It was a ritual that Y Combinator (YC) had down pat. On February 12, 2020, the startup accelerator issued an email invitation to its Winter 2020 Demo Day on March 23 and 24. Almost 200 early-stage companies would “present themselves to a room of specially selected investors,” the invite explained. It included information on the venue—a pier next to the San Francisco Giants’ Oracle Park—and noted (twice) that lunch would not be provided.
After 15 years and 30 batches of companies, YC Demo Day was one of the startup ecosystem’s most familiar institutions. But as the Winter 2020 edition approached, it became clear that COVID-19 was about to disrupt every aspect of business as usual.
By early March, tech companies such as Facebook, Google, Microsoft, and Twitter started telling employees not to come into work, or at least recommending against it. So it was hardly surprising when YC managing partner and director of the early-stage program Michael Seibel sent an email to those who’d RSVP’d announcing that Demo Day wouldn’t involve a roomful of investors after all:
On March 23, YC will host our 30th Demo Day online. With the growing concern over COVID-19, we believe this is the right thing to do for the safety of all attendees, including our team, founders, investors, and the media.

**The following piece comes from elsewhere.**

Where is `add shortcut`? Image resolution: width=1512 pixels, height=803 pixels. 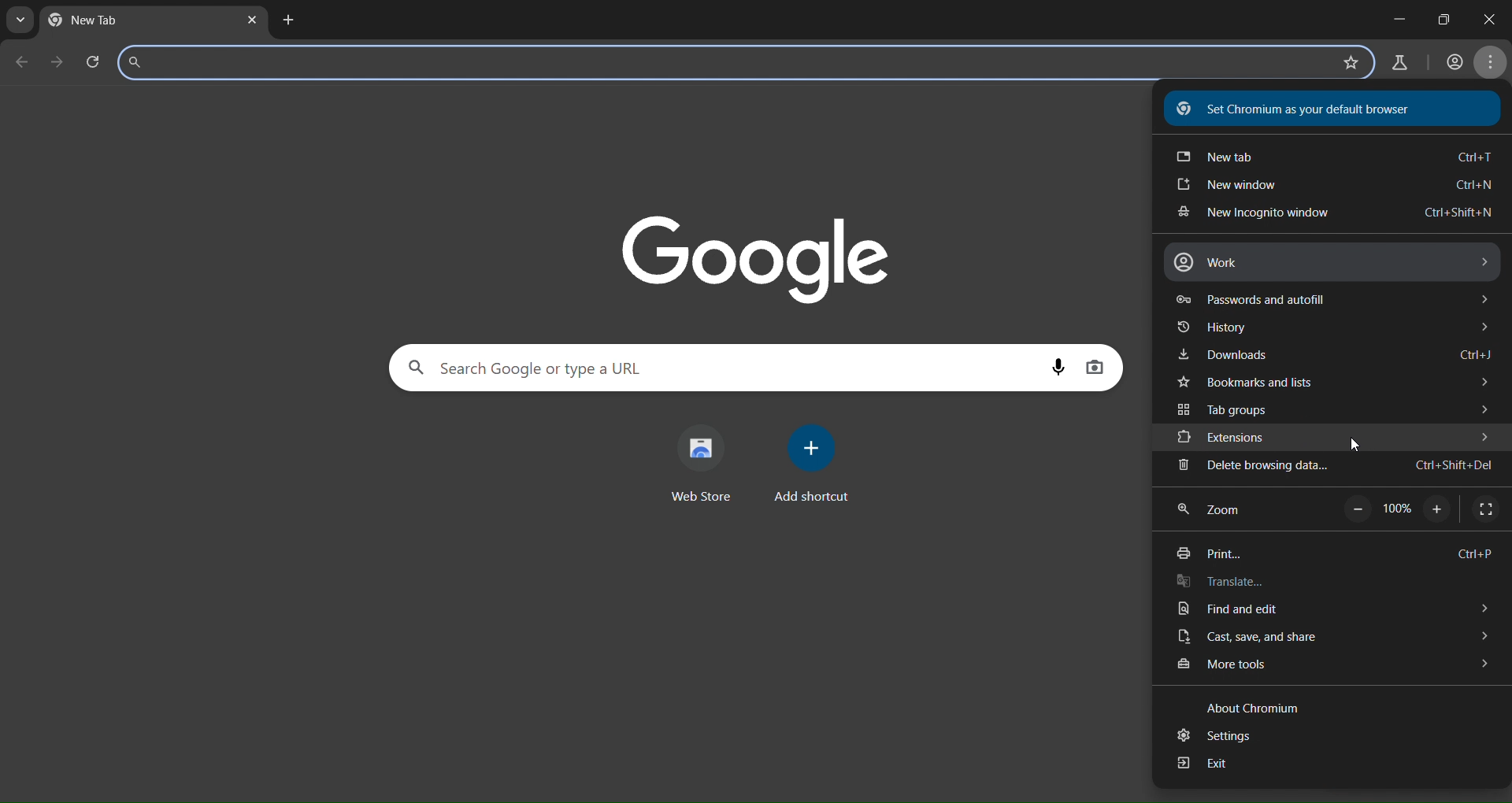
add shortcut is located at coordinates (812, 463).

While we won’t be able to recreate every aspect of Demo Day, we’ll try our best to create an amazing experience for investors, our founders, and all of you.
Four days later, as it looked like the pandemic might lead to a protracted slump in investing, YC moved Demo Day up a week in hopes of squeezing it in before things really fell apart. Rather than attempt to fully recreate founders’ traditional live pitches in virtual form, it switched to a stripped-down format in which each startup got a single slide to summarize itself. (Fortunately, it later became clear that investors were surprisingly unfazed by the global health crisis.)
For Y Combinator, these abrupt changes to Demo Day were a big deal. But they were only the beginning of the adjustments it would need to make to its twice-yearly boot camp for batches of new startups it’s invested in, which includes three months of work with its partners, alumni, and other experts and culminates in Demo Day.
“We had to invent what a new remote YC experience would be,” says Seibel. “We moved YC online and hosted all the events over Zoom. For the first time we brought all the founders together on a Slack channel as well, so that they could interact with each other.”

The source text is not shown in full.